Soon afterwards, Stuart pulled over and indicated for his nephew to go around him and continue on.

Nigel called him on his hands-free mobile phone to make sure everything was alright and the two men were talking when the phone suddenly went dead.

"He thought, 'okay, I've lost service, I'll contact him later'. But he carried on down and past a fire engine and cops racing up."

It was thought Stuart had been speaking to his nephew at the moment of the crash.

Prior to departing from Picton, he had complained of having sore legs.

"We know he has medical problems - he's a diabetic type 2 and he had cellulitis in his legs," Mervyn said.

"My theory is that perhaps he hit the left hand side of the bank to try and slow the truck down or stop it because he could feel something coming on medically, and he's bounced off that and gone over.

"The only thing I hope is that he was dead before he went over."

Stuart had been driving trucks for about 40 years and had a blemish-free safety record.

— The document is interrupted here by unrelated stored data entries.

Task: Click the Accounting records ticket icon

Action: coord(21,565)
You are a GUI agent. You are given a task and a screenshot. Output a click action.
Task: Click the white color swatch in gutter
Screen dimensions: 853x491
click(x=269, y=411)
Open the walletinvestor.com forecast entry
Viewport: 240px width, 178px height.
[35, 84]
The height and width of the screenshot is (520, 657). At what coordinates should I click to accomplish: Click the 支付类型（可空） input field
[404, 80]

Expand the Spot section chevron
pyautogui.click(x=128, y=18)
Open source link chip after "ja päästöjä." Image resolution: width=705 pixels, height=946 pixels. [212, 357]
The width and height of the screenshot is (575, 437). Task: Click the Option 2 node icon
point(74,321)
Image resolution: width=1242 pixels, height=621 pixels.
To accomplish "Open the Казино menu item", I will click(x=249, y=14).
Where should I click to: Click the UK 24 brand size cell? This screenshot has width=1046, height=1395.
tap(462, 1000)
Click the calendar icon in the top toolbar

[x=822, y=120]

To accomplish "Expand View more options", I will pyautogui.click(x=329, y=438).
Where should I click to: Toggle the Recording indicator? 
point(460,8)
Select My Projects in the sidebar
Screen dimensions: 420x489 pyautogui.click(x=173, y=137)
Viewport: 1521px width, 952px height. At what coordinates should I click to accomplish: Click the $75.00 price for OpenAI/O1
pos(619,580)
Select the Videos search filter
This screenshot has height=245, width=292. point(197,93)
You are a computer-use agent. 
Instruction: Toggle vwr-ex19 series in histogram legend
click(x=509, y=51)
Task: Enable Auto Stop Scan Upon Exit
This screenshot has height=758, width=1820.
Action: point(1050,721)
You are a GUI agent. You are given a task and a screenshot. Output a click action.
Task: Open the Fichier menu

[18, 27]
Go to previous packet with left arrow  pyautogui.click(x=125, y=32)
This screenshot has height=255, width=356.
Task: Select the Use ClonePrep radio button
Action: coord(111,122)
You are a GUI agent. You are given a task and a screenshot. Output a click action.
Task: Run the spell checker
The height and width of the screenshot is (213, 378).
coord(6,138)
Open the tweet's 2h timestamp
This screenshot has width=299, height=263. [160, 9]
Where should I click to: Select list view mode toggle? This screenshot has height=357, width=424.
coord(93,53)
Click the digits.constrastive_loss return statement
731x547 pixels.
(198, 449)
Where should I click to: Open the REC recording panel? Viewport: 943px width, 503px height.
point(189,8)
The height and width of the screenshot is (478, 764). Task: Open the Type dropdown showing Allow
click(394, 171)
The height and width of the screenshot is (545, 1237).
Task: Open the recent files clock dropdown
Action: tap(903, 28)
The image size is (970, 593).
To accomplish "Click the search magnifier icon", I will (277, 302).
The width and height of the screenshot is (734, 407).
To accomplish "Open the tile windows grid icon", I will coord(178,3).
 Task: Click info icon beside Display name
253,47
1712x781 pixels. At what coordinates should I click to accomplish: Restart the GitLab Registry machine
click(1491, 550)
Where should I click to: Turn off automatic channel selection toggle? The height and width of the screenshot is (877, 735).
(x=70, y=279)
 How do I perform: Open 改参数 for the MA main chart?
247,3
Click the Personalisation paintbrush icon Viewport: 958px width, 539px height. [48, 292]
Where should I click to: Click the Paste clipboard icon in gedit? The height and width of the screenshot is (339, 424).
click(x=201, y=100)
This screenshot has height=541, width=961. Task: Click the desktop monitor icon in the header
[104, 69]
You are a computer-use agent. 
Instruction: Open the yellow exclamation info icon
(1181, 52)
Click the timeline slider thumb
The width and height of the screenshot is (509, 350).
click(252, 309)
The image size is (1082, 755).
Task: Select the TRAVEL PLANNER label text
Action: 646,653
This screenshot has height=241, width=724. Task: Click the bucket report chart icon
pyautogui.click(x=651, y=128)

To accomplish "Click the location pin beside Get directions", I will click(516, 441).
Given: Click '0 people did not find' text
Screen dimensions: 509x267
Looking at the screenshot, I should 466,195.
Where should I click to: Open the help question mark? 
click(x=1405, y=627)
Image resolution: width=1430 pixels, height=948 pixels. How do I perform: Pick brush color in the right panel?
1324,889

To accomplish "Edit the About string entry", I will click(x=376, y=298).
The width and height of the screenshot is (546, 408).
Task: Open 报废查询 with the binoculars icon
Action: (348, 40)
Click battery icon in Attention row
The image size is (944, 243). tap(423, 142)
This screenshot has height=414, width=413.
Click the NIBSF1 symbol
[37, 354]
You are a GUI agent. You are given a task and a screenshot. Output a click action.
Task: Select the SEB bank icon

"He's never had a speeding ticket, he's never had a fine, he's never lost a load, he's never been caught for insecure loading," Mervyn said.

"He was a very professional man. He's driven that road more times than you've sat down and had hot meals."

He lived in Auckland and had a son and a stepdaughter.

"He was a no-nonsense guy - if you were a prick he'd tell you straight to your face, no pissing around," Mervyn said.

"He was a genuine guy that would help anyone. There wasn't a vicious bone in his body."